== Record excerpts ==

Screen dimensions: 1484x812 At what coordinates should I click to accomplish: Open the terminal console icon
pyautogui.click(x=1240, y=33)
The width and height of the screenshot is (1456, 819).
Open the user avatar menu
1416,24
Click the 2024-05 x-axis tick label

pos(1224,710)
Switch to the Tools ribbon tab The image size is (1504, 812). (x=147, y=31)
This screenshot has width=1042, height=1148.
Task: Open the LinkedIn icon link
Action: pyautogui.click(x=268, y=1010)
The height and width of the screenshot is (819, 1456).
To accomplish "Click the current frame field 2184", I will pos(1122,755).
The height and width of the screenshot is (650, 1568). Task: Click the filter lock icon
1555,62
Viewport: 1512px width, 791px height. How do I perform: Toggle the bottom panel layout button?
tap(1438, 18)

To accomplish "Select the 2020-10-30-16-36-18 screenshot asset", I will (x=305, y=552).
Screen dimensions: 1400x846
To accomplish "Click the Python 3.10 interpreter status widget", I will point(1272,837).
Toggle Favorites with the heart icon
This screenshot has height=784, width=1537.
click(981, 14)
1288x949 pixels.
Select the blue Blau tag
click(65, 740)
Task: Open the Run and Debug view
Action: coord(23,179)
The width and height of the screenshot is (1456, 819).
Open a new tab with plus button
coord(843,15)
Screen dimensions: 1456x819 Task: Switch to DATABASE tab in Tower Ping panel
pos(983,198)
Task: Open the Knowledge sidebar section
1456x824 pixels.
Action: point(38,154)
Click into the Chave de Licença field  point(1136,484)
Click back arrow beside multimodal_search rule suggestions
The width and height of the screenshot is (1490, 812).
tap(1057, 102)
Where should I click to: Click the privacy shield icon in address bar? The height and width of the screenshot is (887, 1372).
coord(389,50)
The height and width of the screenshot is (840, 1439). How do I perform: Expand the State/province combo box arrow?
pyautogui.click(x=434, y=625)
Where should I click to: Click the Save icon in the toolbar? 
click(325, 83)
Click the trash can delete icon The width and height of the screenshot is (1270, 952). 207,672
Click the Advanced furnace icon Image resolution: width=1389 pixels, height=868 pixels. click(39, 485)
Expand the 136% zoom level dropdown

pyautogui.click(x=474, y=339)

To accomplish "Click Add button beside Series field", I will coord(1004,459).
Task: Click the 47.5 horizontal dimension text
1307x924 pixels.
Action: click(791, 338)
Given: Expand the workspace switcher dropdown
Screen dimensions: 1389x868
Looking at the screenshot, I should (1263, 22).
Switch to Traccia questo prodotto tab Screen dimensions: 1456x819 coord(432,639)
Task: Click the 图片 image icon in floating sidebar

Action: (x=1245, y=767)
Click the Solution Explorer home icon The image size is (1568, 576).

===

■ Task to carry out: Set down the preceding data verbatim. Every line belongs in the copy.

■ Answer to the problem:
Screen dimensions: 1484x812 At what coordinates should I click to accomplish: Open the terminal console icon
pyautogui.click(x=1240, y=33)
The width and height of the screenshot is (1456, 819).
Open the user avatar menu
1416,24
Click the 2024-05 x-axis tick label

pos(1224,710)
Switch to the Tools ribbon tab The image size is (1504, 812). (x=147, y=31)
This screenshot has width=1042, height=1148.
Task: Open the LinkedIn icon link
Action: pyautogui.click(x=268, y=1010)
The height and width of the screenshot is (819, 1456).
To accomplish "Click the current frame field 2184", I will pos(1122,755).
The height and width of the screenshot is (650, 1568). Task: Click the filter lock icon
1555,62
Viewport: 1512px width, 791px height. How do I perform: Toggle the bottom panel layout button?
tap(1438, 18)

To accomplish "Select the 2020-10-30-16-36-18 screenshot asset", I will (x=305, y=552).
Screen dimensions: 1400x846
To accomplish "Click the Python 3.10 interpreter status widget", I will point(1272,837).
Toggle Favorites with the heart icon
This screenshot has height=784, width=1537.
click(981, 14)
1288x949 pixels.
Select the blue Blau tag
click(65, 740)
Task: Open the Run and Debug view
Action: coord(23,179)
The width and height of the screenshot is (1456, 819).
Open a new tab with plus button
coord(843,15)
Screen dimensions: 1456x819 Task: Switch to DATABASE tab in Tower Ping panel
pos(983,198)
Task: Open the Knowledge sidebar section
1456x824 pixels.
Action: point(38,154)
Click into the Chave de Licença field  point(1136,484)
Click back arrow beside multimodal_search rule suggestions
The width and height of the screenshot is (1490, 812).
tap(1057, 102)
Where should I click to: Click the privacy shield icon in address bar? The height and width of the screenshot is (887, 1372).
coord(389,50)
The height and width of the screenshot is (840, 1439). How do I perform: Expand the State/province combo box arrow?
pyautogui.click(x=434, y=625)
Where should I click to: Click the Save icon in the toolbar? 
click(325, 83)
Click the trash can delete icon The width and height of the screenshot is (1270, 952). 207,672
Click the Advanced furnace icon Image resolution: width=1389 pixels, height=868 pixels. click(39, 485)
Expand the 136% zoom level dropdown

pyautogui.click(x=474, y=339)

To accomplish "Click Add button beside Series field", I will coord(1004,459).
Task: Click the 47.5 horizontal dimension text
1307x924 pixels.
Action: click(791, 338)
Given: Expand the workspace switcher dropdown
Screen dimensions: 1389x868
Looking at the screenshot, I should (1263, 22).
Switch to Traccia questo prodotto tab Screen dimensions: 1456x819 coord(432,639)
Task: Click the 图片 image icon in floating sidebar

Action: (x=1245, y=767)
Click the Solution Explorer home icon The image size is (1568, 576).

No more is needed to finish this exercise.